Veterans Journal
07-02-10 THE WEEKLY INFORMATION RESOURCE FOR VETERANS AND ALL PATRIOTIC AMERICANS Page 4
THE OIL ON WATER QUESTION


By Dr. Edwin Vieira, Jr., Ph.D., J.D.
NewsWithViews.com

As readers of my commentaries are well aware, I have often pointed to the chaotic aftermath of Hurricane Katrina as a prime example of how America’s present “homeland-security” regime—from the Department of Homeland Security itself, through FEMA, to many of the State and Local emergency-management and law-enforcement agencies that the DHS has coopted “from the top down”—falls woefully short of the mark, and why as a practical matter that whole top-heavy apparatus should be replaced as the Constitution requires with revitalized “Militia of the several States”, immediately if not sooner. Well, now, with the eruption of raw petroleum from BP’s well at the bottom of the Gulf of Mexico, America is confronted with a disaster besides which Katrina may perhaps be remembered as little more than a few rainy days. A disaster that, unlike Katrina, will not blow away in a little while. A disaster that, unlike Katrina, will not leave behind only damage to property that can be repaired relatively quickly and easily. Rather, this disaster threatens to load upon the Gulf States—and probably upon all of the United States, in one way or another—a super- industrial-strength physical and environmental mess that will fester for a long time to come.

If events unfold according to the estimates of the more pessimistic experts, the damage will be pervasive, extensive, intensive, and persistent in the Gulf States, and perhaps up the East Coast of the United States and even beyond. Obviously, if these dire prognostications are anywhere near accurate, America must deal with the flood of crude oil and its inevitable consequences, immediately and effectively, before things get entirely out of hand. The question is: “How?” Emergency assistance of all kinds for people in the Gulf States will be necessary—but who will provide it; and, perhaps more to the point, who will actually deliver it to the victims most in need? The

clean-up will require a staggering amount of human effort—but where are sufficient “boots on the ground” to be found? And eventual return to a state of living approaching “normalcy” will demand massive short- and long-term readjustments, remediation, rebuilding, and even rethinking of the local economies in the affected regions—but in what way can America insure that the primary beneficiaries of this work will be the people in the region, not simply public officials, government employees and contractors, politicians, and assorted special-interest groups trying (as they always do) to gouge abusive political and monetary profits from human misfortune and misery?
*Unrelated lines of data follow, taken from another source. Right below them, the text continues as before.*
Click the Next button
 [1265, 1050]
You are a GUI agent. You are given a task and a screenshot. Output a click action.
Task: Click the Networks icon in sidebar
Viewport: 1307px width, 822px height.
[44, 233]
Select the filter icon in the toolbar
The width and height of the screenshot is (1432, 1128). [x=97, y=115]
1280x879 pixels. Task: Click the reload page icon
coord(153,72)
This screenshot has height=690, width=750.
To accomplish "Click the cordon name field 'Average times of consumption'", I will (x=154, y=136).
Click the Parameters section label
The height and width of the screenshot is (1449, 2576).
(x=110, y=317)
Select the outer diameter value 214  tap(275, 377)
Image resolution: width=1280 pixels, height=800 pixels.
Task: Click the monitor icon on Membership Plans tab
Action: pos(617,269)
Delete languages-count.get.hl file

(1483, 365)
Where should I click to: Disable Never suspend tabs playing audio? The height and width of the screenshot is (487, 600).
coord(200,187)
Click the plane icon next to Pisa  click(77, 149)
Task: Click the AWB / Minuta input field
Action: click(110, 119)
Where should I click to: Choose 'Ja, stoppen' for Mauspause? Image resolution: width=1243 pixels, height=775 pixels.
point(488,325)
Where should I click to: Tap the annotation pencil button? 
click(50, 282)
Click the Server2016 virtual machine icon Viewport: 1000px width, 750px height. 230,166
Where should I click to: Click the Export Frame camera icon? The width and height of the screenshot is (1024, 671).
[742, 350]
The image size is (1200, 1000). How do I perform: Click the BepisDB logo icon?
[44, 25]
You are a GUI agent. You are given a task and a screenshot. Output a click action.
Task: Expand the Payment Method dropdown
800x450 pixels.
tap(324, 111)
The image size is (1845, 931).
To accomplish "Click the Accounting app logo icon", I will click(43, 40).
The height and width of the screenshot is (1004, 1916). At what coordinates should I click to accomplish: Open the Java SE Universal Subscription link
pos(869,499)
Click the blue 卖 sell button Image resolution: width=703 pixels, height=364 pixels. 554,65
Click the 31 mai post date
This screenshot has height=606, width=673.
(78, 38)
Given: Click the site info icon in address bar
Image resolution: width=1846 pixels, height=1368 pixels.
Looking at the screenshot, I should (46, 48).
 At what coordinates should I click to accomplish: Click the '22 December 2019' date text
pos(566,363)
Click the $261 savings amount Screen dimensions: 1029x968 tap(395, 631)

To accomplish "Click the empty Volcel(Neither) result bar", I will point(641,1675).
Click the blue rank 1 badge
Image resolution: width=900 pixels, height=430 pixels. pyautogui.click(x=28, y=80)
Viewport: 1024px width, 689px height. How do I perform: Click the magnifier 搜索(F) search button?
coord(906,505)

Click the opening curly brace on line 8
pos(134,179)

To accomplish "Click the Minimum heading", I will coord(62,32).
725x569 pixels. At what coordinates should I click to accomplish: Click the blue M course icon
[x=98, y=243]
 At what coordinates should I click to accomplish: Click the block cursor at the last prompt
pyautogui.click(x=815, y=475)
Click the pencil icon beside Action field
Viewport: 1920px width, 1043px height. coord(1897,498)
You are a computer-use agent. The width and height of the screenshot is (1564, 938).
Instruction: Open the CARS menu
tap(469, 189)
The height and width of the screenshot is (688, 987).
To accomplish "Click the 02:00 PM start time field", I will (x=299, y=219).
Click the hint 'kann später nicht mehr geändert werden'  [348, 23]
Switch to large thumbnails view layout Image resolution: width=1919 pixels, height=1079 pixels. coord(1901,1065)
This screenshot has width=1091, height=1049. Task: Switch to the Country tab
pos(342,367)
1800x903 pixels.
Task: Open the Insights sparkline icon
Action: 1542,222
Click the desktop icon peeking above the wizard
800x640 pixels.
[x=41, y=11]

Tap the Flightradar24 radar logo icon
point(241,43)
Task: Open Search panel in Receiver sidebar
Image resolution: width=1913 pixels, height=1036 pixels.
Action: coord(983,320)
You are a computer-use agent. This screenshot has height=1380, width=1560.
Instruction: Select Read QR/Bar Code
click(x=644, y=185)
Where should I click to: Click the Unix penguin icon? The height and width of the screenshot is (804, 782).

If proper constitutional Militia existed in the Gulf States, their citizens would know the answers to these questions already. Indeed, the necessary work would be well in hand. More than that, maybe—no, not just “maybe”, but almost surely—this catastrophe would have been averted, or at least mitigated, because the political power of the Militia in the States directly affected by the drilling of oil wells in the Gulf would have deterred incompetent public officials in the Disgrace of Columbia from allowing the petrobarons to conduct their operations without properly thought-out, proven, and
doubly, triply, or even quadruply redundant safety procedures. And had a major accident occurred anyway, the Militia would now be putting irresistible pressure on the General Government and BP to consult the best minds in the field—even if they happened to come from Russia. The Militia would have asked and would be asking hard questions. They would have demanded and would be demanding straight answers. And if those answers had not been or were not forthcoming, the Militia would have taken and would take corrective action on their own, rather than sitting idly by while their own communities were devastated, perhaps irreparably.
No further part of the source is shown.